Food vendor Minouche Jean didn't vote in the first round of the presidential election in late October and won't cast a ballot in the runoff that is scheduled for Dec. 27. She has no interest in a process that seems to matter so little in her daily life.

"It's a waste of my time to go stand in line for hours and get nothing in return," she said while arranging small bags of rice and sugar on a wooden stand in a Port-au-Prince shantytown. "I have to make money."

Campaigning for the Dec. 27 runoff is technically under way, but so far only one presidential candidate appears to be running. The first round's No. 2 finisher, Jude Celestin, has alleged "massive fraud" in favour of the government-backed contender and his opposition alliance threatens to unravel the vote. The top finisher, Jovenel Moise of outgoing President Michel Martelly's Tet Kale party, is campaigning and complains critics are not providing evidence to support accusations of vote-rigging.

Jean's dim view of the democratic process appears to be widely held judging by interviews conducted across the country by The Associated Press. That deep sense of voter disenchantment suggests the already low turnout for the October vote will be repeated in the presidential runoff. Only 18 per cent turned out for the first legislative round in August.

"If you vote in Haiti, you get betrayed," said Chery Anozier, pausing as he made spicy peanut paste on a hand-cranked grinder along the side of a dusty road. "I cannot put my trust in these politicians. "

There are many theories for such sentiments: a lack of inspiring candidates; exasperation with broken promises and years of political infighting; suspicions that electoral officials will falsify results or that leaders are chosen by the foreign governments funding the vote.

James Morrell, director of the Washington-based Haiti Democracy Project, said the mood runs from "apathy to resentment to conscious boycott after so many disappointments."

Roughly 1.5 million votes were cast in the presidential contest's first round Oct. 25, or just 26 per cent of Haiti's 5.8 million registered voters.

And Haitian observer groups suspect most of those votes were cast by "mandataires," political party workers told to be at polling stations. The groups note the Provisional Electoral Council issued over 900,000 accreditations for political party representatives.

The turnout was roughly similar to the 2010 presidential election, but that vote was held in the wake of a devastating earthquake that killed as many as 300,000 people, made more than a million homeless and left Haitians fixated more on survival than politics. The election in 2006 had 60 per cent turnout.

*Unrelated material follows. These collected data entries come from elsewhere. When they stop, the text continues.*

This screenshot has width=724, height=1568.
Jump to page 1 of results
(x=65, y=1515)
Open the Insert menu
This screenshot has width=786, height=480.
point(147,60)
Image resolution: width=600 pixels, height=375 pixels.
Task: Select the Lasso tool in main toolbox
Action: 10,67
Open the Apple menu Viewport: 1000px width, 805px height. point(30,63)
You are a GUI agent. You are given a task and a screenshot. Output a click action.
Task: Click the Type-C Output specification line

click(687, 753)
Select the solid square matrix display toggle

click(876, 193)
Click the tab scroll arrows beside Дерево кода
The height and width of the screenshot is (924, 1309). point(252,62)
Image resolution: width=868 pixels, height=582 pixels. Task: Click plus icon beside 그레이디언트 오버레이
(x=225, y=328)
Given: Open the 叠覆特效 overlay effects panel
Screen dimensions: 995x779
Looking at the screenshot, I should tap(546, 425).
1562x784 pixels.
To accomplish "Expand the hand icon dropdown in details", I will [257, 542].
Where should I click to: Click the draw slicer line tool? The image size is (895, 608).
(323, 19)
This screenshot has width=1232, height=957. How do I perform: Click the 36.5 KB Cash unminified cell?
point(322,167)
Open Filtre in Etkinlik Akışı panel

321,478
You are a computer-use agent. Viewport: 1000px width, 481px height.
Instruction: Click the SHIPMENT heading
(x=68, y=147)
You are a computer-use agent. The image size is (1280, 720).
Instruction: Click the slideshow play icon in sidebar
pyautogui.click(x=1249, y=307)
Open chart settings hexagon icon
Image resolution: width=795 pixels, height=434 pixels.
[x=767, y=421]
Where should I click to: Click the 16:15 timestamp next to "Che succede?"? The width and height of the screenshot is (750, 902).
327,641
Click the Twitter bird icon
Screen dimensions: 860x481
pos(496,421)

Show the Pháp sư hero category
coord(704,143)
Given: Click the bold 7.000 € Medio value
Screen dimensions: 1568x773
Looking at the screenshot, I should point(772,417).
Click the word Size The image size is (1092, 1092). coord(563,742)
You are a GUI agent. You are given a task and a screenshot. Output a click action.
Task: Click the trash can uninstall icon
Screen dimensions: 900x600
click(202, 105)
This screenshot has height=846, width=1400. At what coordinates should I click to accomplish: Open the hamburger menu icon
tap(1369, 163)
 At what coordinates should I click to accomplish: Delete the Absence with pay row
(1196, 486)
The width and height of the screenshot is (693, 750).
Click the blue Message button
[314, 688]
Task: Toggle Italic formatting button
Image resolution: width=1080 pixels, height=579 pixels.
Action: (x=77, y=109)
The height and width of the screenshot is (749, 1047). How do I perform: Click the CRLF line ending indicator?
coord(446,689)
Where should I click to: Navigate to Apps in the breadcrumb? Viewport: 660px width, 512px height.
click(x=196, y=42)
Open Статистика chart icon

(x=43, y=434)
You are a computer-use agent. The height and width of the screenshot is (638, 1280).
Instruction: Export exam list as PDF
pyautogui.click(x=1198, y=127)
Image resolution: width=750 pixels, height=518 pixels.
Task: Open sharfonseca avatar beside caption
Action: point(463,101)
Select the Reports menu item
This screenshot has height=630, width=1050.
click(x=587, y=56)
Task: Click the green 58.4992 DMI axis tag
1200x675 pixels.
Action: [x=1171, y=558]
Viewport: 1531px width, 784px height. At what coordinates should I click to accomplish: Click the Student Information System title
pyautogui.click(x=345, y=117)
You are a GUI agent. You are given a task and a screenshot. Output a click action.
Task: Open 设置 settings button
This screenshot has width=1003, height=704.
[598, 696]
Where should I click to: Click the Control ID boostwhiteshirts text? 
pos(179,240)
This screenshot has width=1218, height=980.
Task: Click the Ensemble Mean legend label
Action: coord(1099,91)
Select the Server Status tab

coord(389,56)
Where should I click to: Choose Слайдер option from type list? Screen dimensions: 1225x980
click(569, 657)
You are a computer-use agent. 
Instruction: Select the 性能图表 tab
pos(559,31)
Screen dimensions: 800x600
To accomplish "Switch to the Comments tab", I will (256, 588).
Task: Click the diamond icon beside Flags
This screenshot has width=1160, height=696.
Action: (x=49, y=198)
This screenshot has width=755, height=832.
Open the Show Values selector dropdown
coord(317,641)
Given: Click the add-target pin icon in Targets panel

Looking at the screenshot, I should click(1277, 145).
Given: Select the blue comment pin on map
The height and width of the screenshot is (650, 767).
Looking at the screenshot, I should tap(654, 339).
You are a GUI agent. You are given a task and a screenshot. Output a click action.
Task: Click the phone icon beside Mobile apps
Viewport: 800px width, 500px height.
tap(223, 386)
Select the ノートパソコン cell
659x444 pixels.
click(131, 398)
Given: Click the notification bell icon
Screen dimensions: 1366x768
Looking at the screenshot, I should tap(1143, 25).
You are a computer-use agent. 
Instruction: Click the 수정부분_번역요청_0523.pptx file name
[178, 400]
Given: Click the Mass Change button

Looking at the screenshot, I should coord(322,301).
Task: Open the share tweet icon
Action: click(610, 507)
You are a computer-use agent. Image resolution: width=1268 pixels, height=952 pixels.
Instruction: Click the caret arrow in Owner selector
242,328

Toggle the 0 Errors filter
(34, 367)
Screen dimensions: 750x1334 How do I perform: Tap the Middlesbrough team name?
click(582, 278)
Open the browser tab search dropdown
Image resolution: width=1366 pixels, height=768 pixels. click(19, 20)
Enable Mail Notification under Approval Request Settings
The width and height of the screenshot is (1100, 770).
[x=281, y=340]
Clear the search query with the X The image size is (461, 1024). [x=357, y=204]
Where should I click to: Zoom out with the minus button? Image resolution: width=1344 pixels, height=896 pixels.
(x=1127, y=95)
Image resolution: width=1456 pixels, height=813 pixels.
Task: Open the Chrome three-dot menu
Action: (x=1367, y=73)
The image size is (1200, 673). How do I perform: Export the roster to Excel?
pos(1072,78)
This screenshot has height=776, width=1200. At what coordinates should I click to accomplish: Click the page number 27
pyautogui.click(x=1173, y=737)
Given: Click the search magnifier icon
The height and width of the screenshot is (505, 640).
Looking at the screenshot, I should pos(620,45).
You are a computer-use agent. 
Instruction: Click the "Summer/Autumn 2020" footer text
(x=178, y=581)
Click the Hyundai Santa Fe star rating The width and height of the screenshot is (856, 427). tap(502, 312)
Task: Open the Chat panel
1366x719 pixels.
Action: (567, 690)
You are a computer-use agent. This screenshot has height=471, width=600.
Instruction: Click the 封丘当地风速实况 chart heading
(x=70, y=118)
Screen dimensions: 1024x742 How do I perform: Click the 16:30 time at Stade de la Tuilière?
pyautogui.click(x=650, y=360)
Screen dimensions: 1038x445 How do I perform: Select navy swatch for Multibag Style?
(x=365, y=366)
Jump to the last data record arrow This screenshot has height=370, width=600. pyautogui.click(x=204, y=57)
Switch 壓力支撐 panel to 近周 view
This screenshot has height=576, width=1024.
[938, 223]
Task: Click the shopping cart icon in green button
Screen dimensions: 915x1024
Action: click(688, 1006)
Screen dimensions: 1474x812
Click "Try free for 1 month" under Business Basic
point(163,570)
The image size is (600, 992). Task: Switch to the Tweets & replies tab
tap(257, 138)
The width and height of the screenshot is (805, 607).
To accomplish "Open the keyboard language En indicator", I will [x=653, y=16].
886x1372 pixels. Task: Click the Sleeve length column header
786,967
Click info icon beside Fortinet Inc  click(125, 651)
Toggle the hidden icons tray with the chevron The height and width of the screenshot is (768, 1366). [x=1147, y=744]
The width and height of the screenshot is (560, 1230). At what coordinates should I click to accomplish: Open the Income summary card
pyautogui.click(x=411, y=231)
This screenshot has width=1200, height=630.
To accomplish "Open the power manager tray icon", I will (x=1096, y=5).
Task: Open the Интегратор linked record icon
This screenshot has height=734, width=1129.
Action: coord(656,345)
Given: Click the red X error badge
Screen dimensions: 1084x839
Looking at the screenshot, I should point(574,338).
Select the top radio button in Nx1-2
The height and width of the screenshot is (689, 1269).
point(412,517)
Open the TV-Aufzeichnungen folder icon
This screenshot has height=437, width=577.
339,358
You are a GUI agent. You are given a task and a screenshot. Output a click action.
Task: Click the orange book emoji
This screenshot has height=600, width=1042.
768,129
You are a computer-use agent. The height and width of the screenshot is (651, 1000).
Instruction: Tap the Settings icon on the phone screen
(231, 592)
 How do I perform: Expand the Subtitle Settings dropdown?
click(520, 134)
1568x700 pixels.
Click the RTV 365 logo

Those who did cast ballots in October and August evoked a sense of civic duty. But even that feeling isn't always enough to get people to voting centres.

Irilien Cejour, a welder in the central town of Mirebalais, said he considers voting a citizen's duty, but he was so uninspired by the 54 candidates on the first-round presidential ballot that he stayed at home.

Some Haitians are so disenchanted that they are nostalgic for the 29-year father-and-son dictatorship of Francois and Jean-Claude Duvalier, which ended with a popular uprising in 1986. An estimated 60,000 people were killed during their reign, but there was order, some people say.

"Back in the Duvalier days you could get a big bag of rice, too big to carry, for just a little money. Now everything is expensive," said Marie Solange Auguste, who grows corn and beans on a small plot behind a police station in the west coast city of St. Marc.

At her tiny shop, Jean, the food vendor, said if a candidate comes along who she can believe in she might vote in the future. But she's skeptical that will ever happen.

"All the politicians make a lot of promises when they try to win elections. But after they win, you never hear from them again," she said.